March 17, Wednesday 14:15, Room 303, Jacobs

FragBag – a method for representing protein structures as a bag-of-words of backbone fragments for fast and accurate filtering of near structural neighbors

Lecturer : Inbal Budowski-Tal

Lecturer homepage : http://cs.haifa.ac.il/~ibudowsk/

Affiliation : CS dept, Haifa University


Abstract:

Proteins are large, complex molecules that play many critical roles in the body. Proteins are made up of hundreds or thousands of smaller units called amino acids, which are attached to one another in long chains. There are 20 different types of amino acids that can be combined to make a protein. The sequence of amino acids determines each protein’s unique 3-dimensional structure and its specific function.

Scientists often need to quickly identify proteins that are structurally similar to a given protein, for example, in protein structure and function prediction.  This is a difficult task, which is further complicated by the rapid expansion of the Protein Databank (PDB).  Our study suggests FragBag - a concise representation of the protein backbone as a bag-of-words of short backbone segments, for rapidly measuring the similarity between protein structures.  FragBag is designed to serve as a filter which quickly finds a small set of candidate structural neighbors; then, one can use a computationally expensive state-of-the-art structural alignment method on this small set, to identify and align the closest structure.

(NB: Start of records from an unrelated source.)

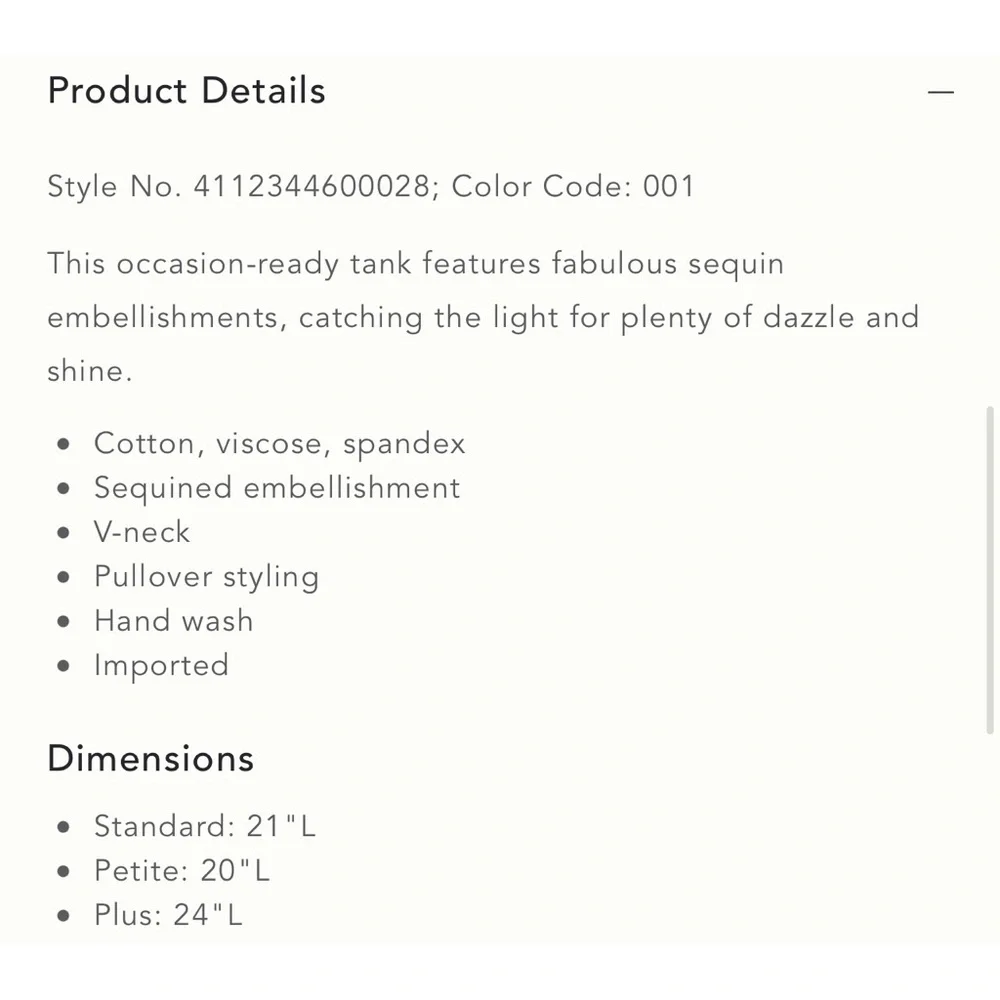Screen dimensions: 1000x1000
Task: Select the 'Cotton, viscose, spandex' list item
Action: 279,444
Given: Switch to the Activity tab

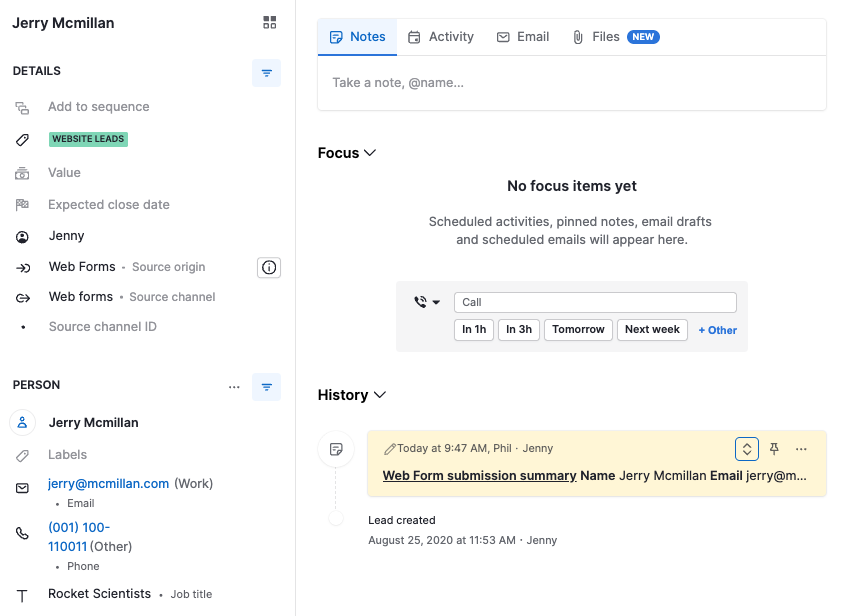Looking at the screenshot, I should [441, 37].
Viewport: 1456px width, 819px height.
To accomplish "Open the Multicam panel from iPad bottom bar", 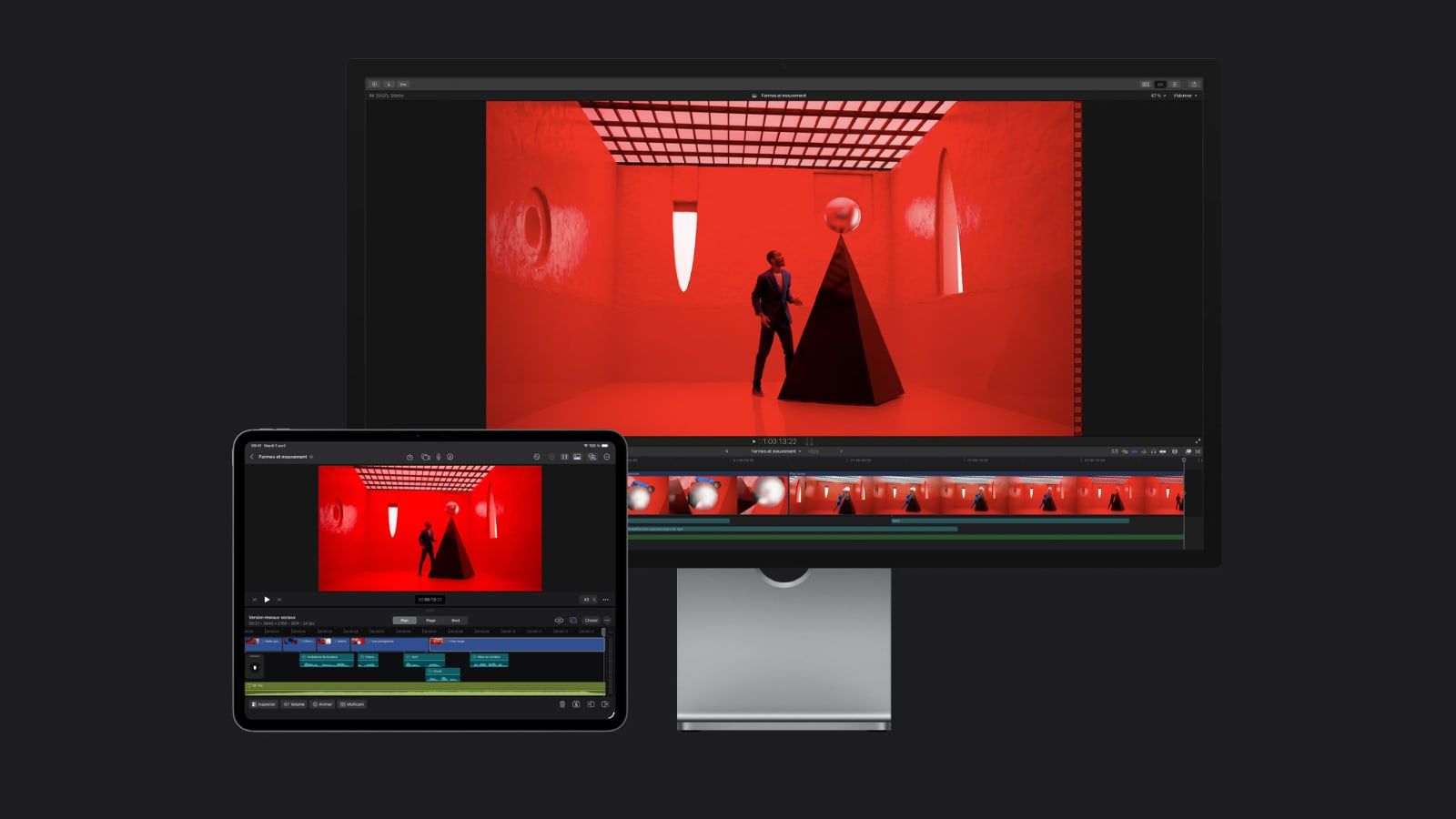I will pyautogui.click(x=351, y=704).
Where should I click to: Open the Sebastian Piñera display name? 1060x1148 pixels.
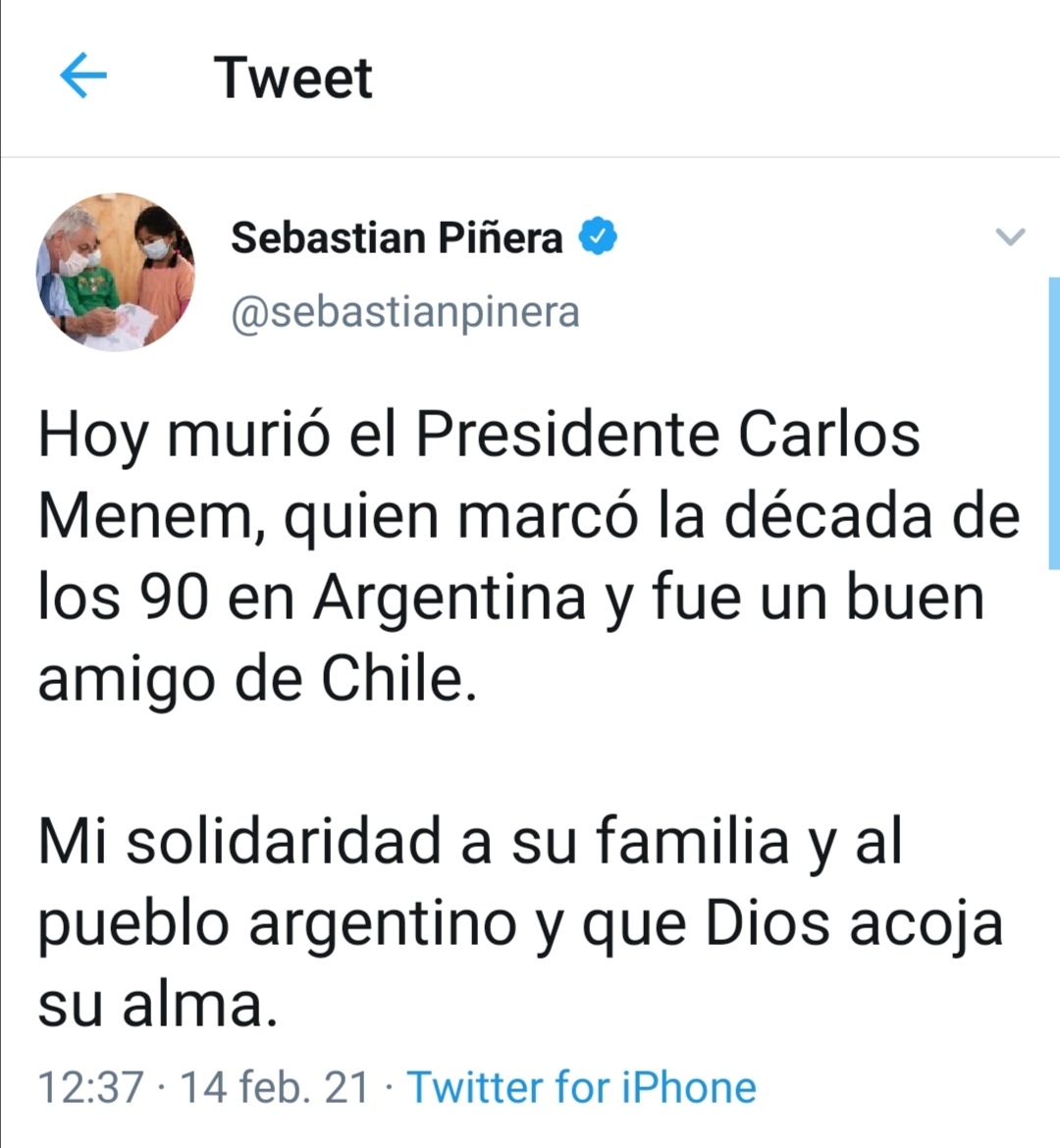tap(398, 238)
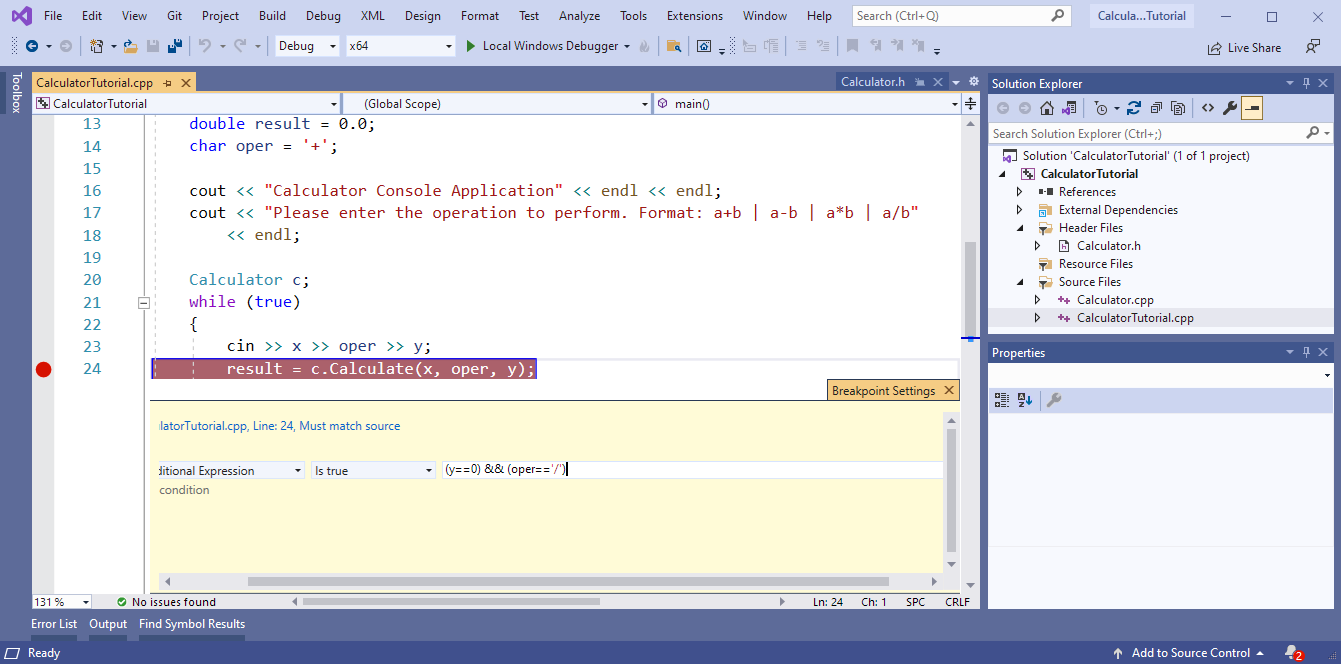Open the Debug menu
Screen dimensions: 1341x664
[x=323, y=16]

Our analysis shows that FragBag performs in the range of the computationally expensive and highly trusted structural alignment methods. Of course, it is much faster: comparing vectors is orders of magnitudes faster than calculating structural alignment of two structures.

This research was conducted together with Dr. Rachel Kolodny (Department of CS at the University of Haifa) and Dr. Yuval Nov (Department of Statistics at the University of Haifa), and its following paper is forthcoming in Proceedings of the National Academy of Sciences (PNAS).